Quais explicações para os desastres do Terremoto de Tichuan que assolou a China em 2008 se concentrarem em escolas primárias? Seria tudo mero acaso da natureza? WeiWei mostrou que não, através de descobertas de falhas de engenharia no projeto de construção dos colégios. Ao fazer isso, o artista comprou briga com o Estado chinês, enfrentando toda sorte de reprimendas: foi perseguido, colocado em prisão domiciliar por 81 dias, teve seu recém-construído-estúdio-milionário demolido etc. Tudo com muita divulgação pelas mídias sociais, alternativas e oficiais (O twitter de Weiwei é https://twitter.com/aiww).
Em sua mais recente exposição individual, Evidence, no Museu Martin-Gropius-Bau de Berlim, o artista expõe muitas das obras criadas em decorrência de sua perseguição pelas autoridades chinesas. O quarto que lhe serviu de prisão domiciliar é reproduzido em escala real – algo que WeiWei já vinha investigando desde a última Bienal de Veneza na exposição SACRED -, bem como obras resultantes dos destroços da demolição de seu estúdio e também do terremoto chinês. São obras fortes, que servem também de documentos indubitáveis – evidências, como quer o título da exposição – de seu ativismo político e de sua utilização da comunicação como ato performativo, fazendo ressoar em Ai WeiWei algo de Joseph Beuys.
Surpreendentemente, estes talvez não sejam, no entanto, os seus trabalhos mais interessantes, centrados todos em um processo irônico de auto-mitificação que o torna um herói contemporâneo.
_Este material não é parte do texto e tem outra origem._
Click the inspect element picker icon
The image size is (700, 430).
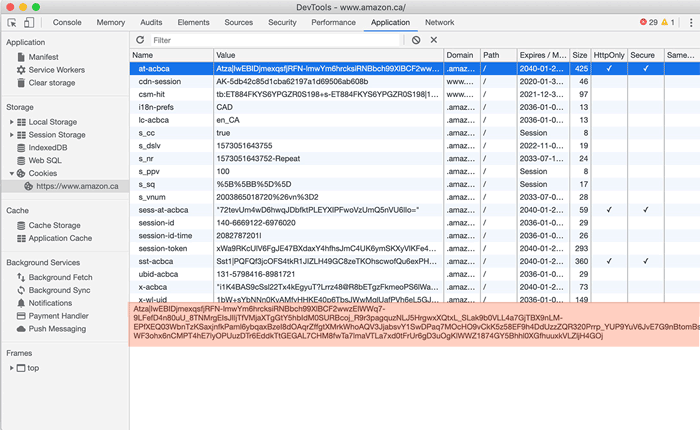12,22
Talvez, os mais potentes sejam aqueles onde a questão política não é apenas apresentada, mas traduzida em uma questão formal, havendo aí um rigor artístico admirável por parte do artista chinês.
Neste recorte, entram obras nas quais se constata uma tensão entre tradição e modernização, seja porque o artista se utilizou de técnicas modernas para criar e alterar objetos antigos (como em Han Dynasty Vases with Auto Paint, onde vasos chineses antigos são pintados com cores populares de carro), seja pela sua utilização de técnicas antigas em formas modernas (como Container, obra cuja função do título “esconde” a utilização de técnica e material tradicionais), ou até mesmo na utilização de materiais antigos – em especial a porcelana e o mármore – para gerar milhões de múltiplos que marcam as suas instalações (as sementes, os caranguejos, os bancos, as portas etc.). Todas estas obras estão fundadas em questões em torno dos limites, das ficções e das fricções da História. Nada mais adequado para Berlim, cidade-símbolo de um processo de reconstrução histórica onde diversas questões de preservação e de destruição estão presentes a cada esquina.